The Grady County Board of Commissioners approved a bid of $2,240,430.67 from Scruggs Company of Valdosta for the Old 179 South full-depth reclamation project at its Tuesday meeting.

“I’m tickled about it,” resident Claudette Collins, who lives on the road, said Thursday upon hearing the news. “I’ve lived here 40 years and this repair has definitely been needed for a long time.”

Of the bid amount, $691,000 will be paid via a state aid county contract, County Administrator Rusty Moye said. The rest will be funded through Special Purpose Local Option Sales Tax, or SPLOST, funds for roads and bridges/maintenance and repair.

Commissioner Elwyn Childs said the roadway runs through his district.

“I’m very appreciative to the state for participating with us to repave it,” he said. “The people in District One have been very patient with us. It is in real bad shape but I think the residents will be so proud of it once the project is complete.”

Four bids were received. Scruggs was the lowest; the highest bid was $2,502,390.98 from a Marietta-based company.

“We’ve been talking about this project for a long time and are finally seeing it come to fruition,” Moye said. “It is long overdue. The top cap of asphalt the state installed prior to deeding the road back to the county has really deteriorated beyond repair.”

It took so long to get the project to the bid stage — about five years — that the county had to change the repair process.

“At one point in time we were going to cap the existing road with rock and tar — a two-layer surface treatment — but the cap on the roadbed has come loose so bad that the tar and rock would not have adhered so we’ve had to go with a full-depth reclamation,” Moye said.

Yancey Maxwell, county superintendent of roads and bridges, explained the basics of the reclamation process.

“Machinery is used to grind up the pavement, then it is mixed into the road base and compacted down,” he said. “Then, the road is repaved.”

Maxwell said currently every time it rains, more of the road washes away and this creates numerous pot holes.

“It was probably paved in the 1970s — it used to be a state highway — and has not been resurfaced since,” he said. “We’ve done repairs, patched pot holes and those things, but it keeps deteriorating.

“With the rainy and freezing weather we’ve been having, there’s been a constant battle for last five years trying to keep it patched up. This reclamation is really the best way to fix it.”

Collins said driving along the road “makes you feel like something is wrong with your car.”

“You pull over and stop to make sure nothing is wrong,” she said. “It sounds like you’ve got a flat tire.”

It is a heavily-traveled road, Collins said, with motorist traveling to Tallahassee and other areas. She also said there are a lot of elderly persons who live along the road and school buses drive it regularly.

“My daughter-in-law drives daily to Tallahassee and parts are bad enough to make her car swerve,” Collins said. “I think there’s also been a lot of wrecks. From Whigham to Calvary, the further you go, the worse it gets.”
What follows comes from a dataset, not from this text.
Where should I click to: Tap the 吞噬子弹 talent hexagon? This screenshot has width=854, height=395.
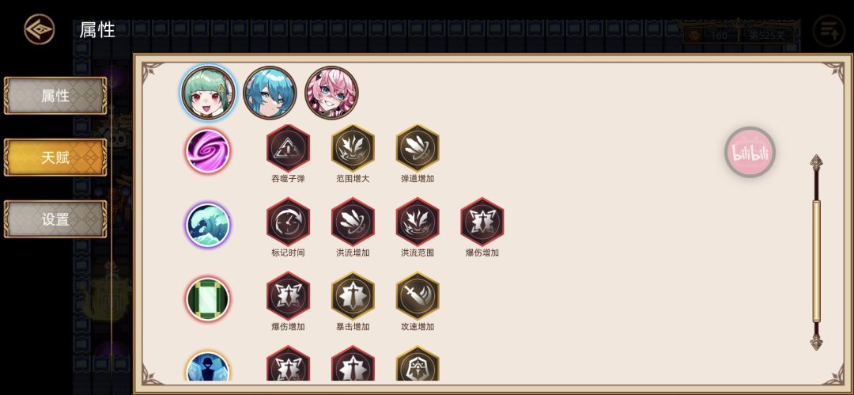click(x=288, y=147)
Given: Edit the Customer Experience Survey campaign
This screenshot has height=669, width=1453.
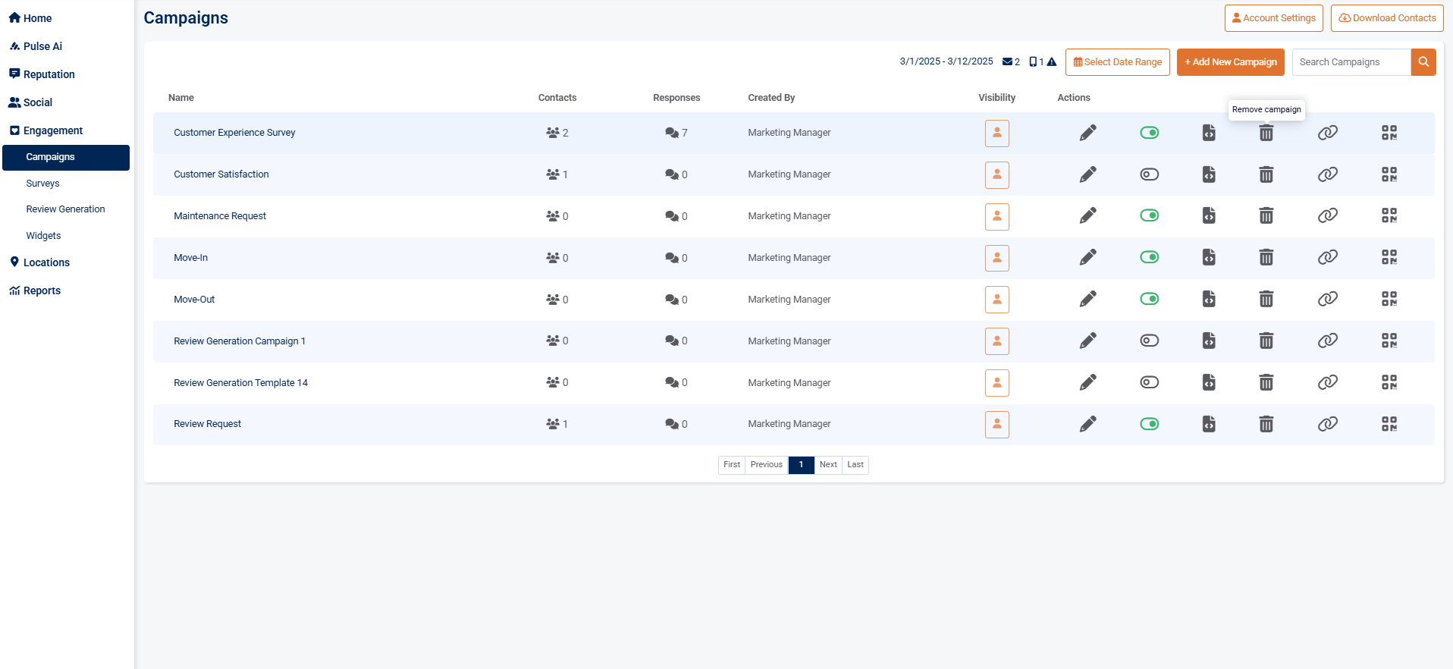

The resident hopes the lines on each side of the road will also be repainted and said this project will give her some peace of mind.

“The lines are hard to see in certain places and I know this repair would make my life and others who live on or drive on this road less complicated,” Collins said. “It will make the road safer.”
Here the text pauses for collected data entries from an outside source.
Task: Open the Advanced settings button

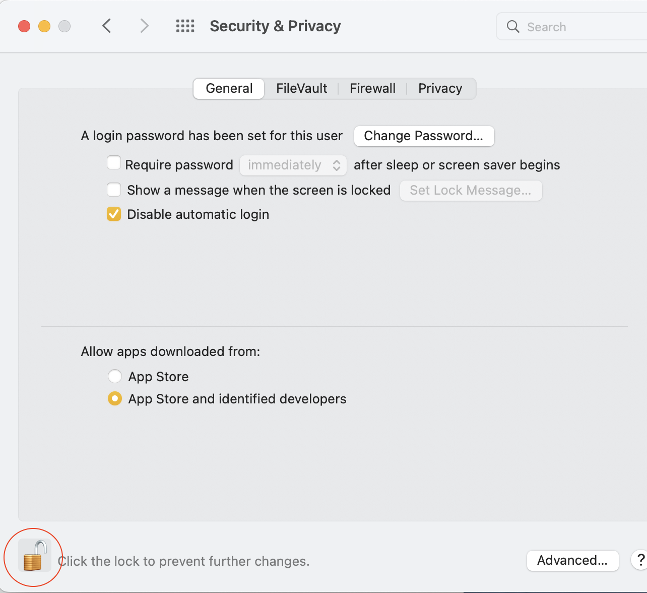Action: coord(572,560)
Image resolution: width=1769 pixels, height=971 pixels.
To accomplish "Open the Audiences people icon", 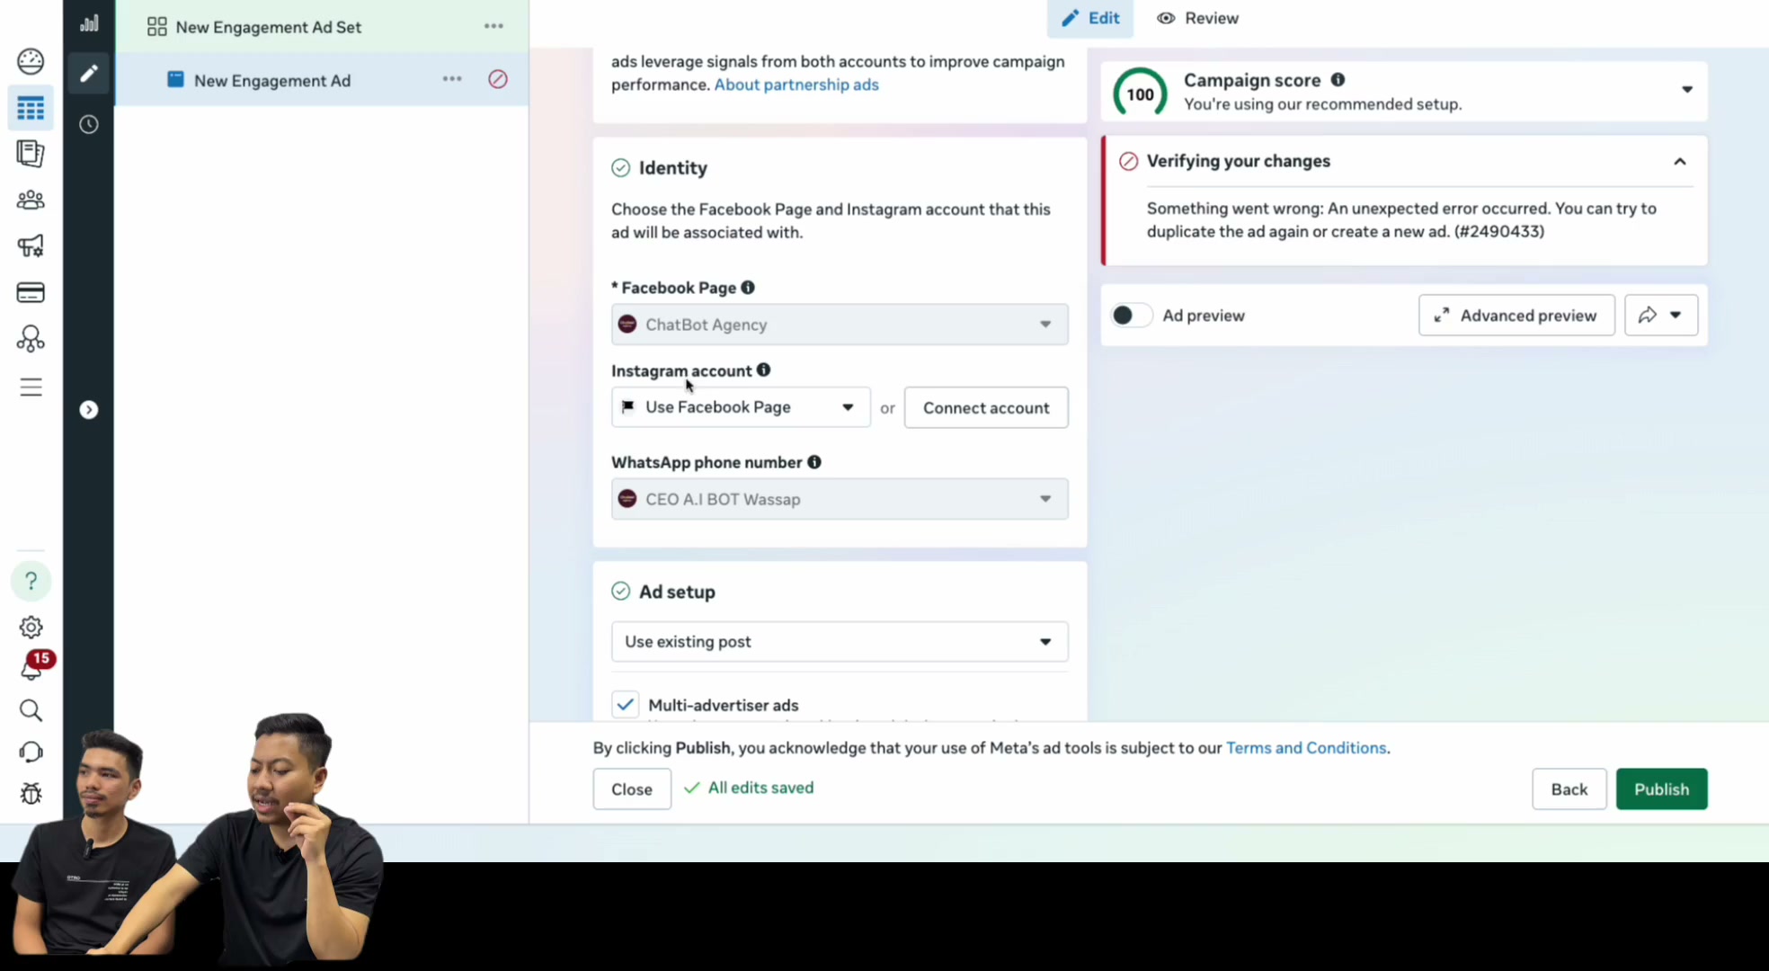I will tap(31, 200).
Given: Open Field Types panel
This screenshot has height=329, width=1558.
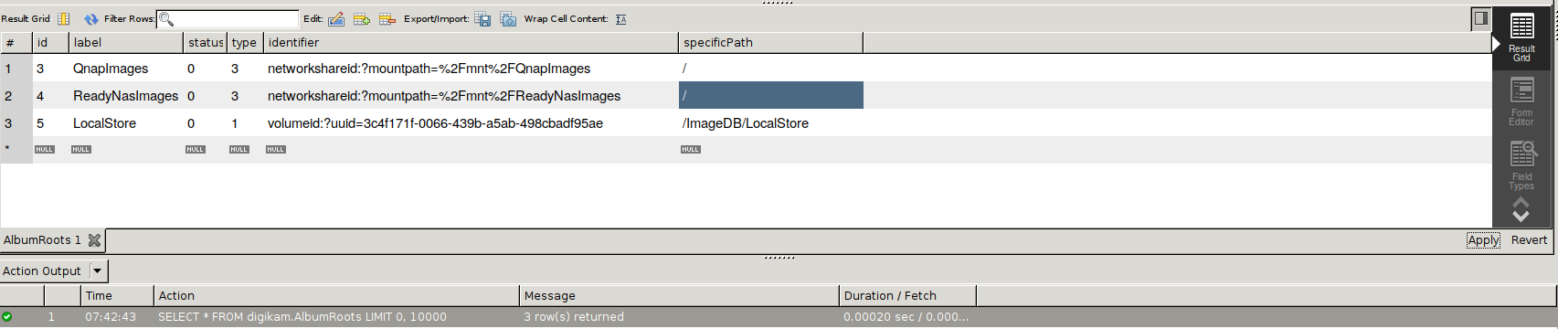Looking at the screenshot, I should 1521,165.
Maxwell is also glad to finally be moving forward with repaving the road.

“This is a new way to repair a road for us in Grady County but I’m glad to see something being done about this road,” he said. “I know the public is also glad to see something being done to it.”
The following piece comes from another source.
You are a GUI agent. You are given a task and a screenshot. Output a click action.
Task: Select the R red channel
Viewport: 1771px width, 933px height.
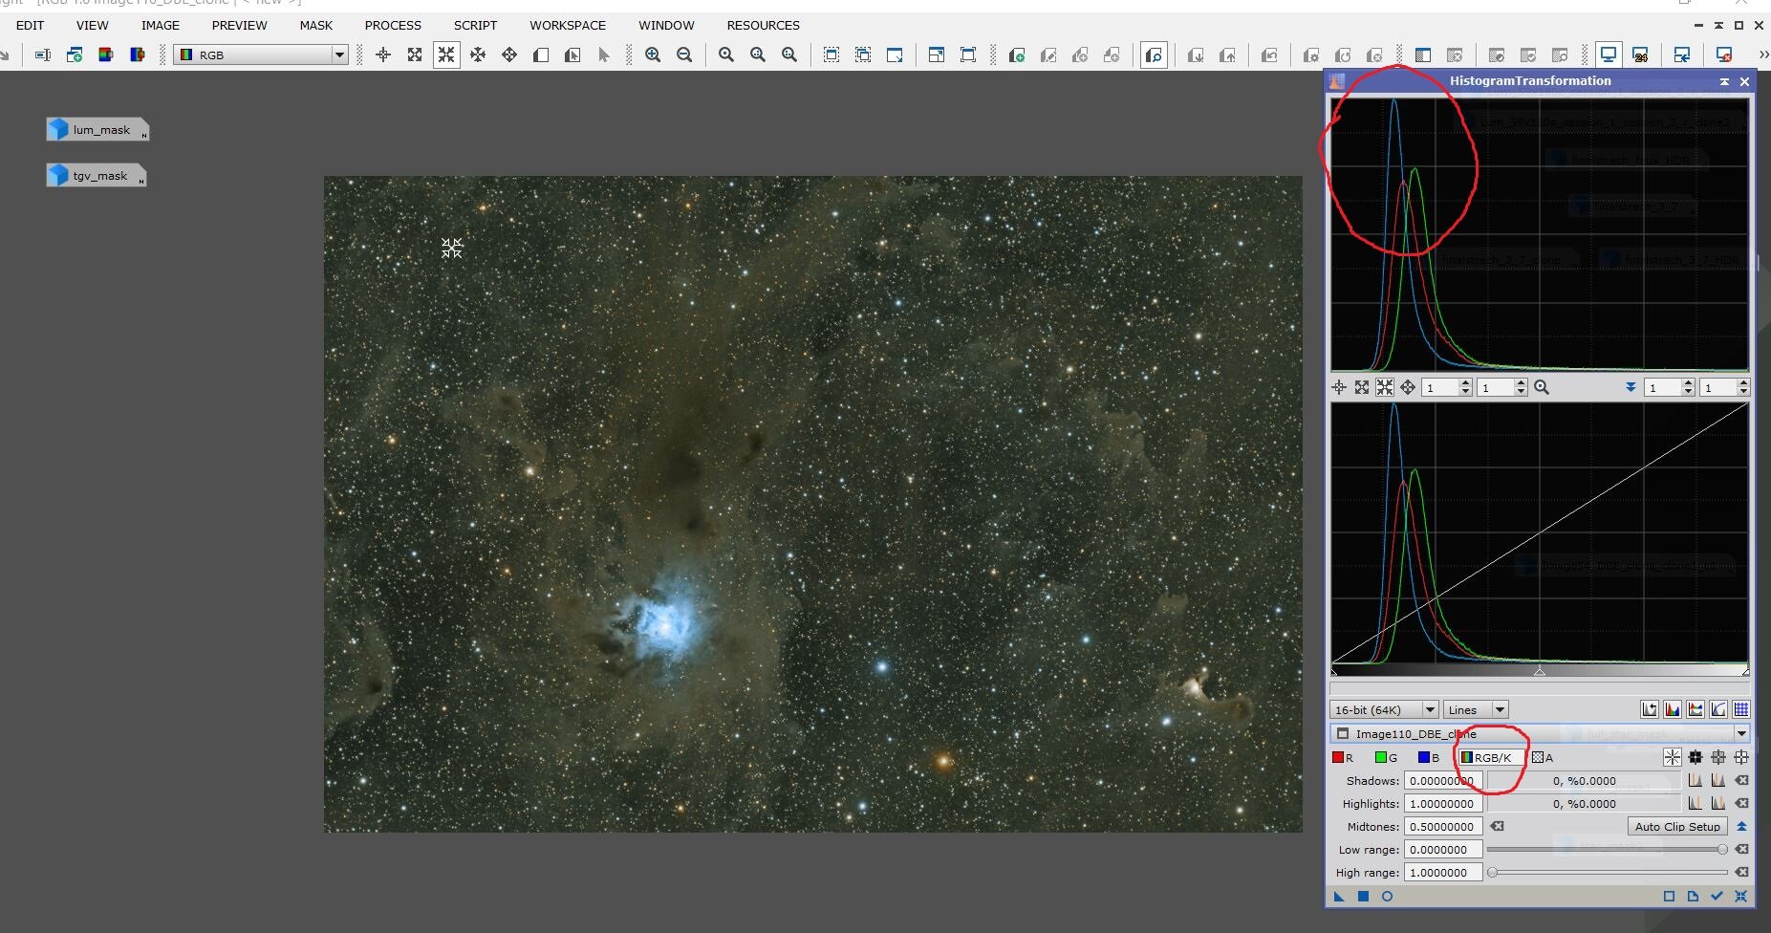[1343, 758]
Moye said, weather permitting, the project is expected to begin in March and take four months to complete. He also said motorist will still have access to the road.

“A stipulation in the contract is that the contractor maintain one lane open at all times,” he said. “There should be a flag man out there and that sort of thing.

“Old 179 is a heavily-traveled road by locals and those passing through Grady County so we will be pleased when we get through and see the final result.”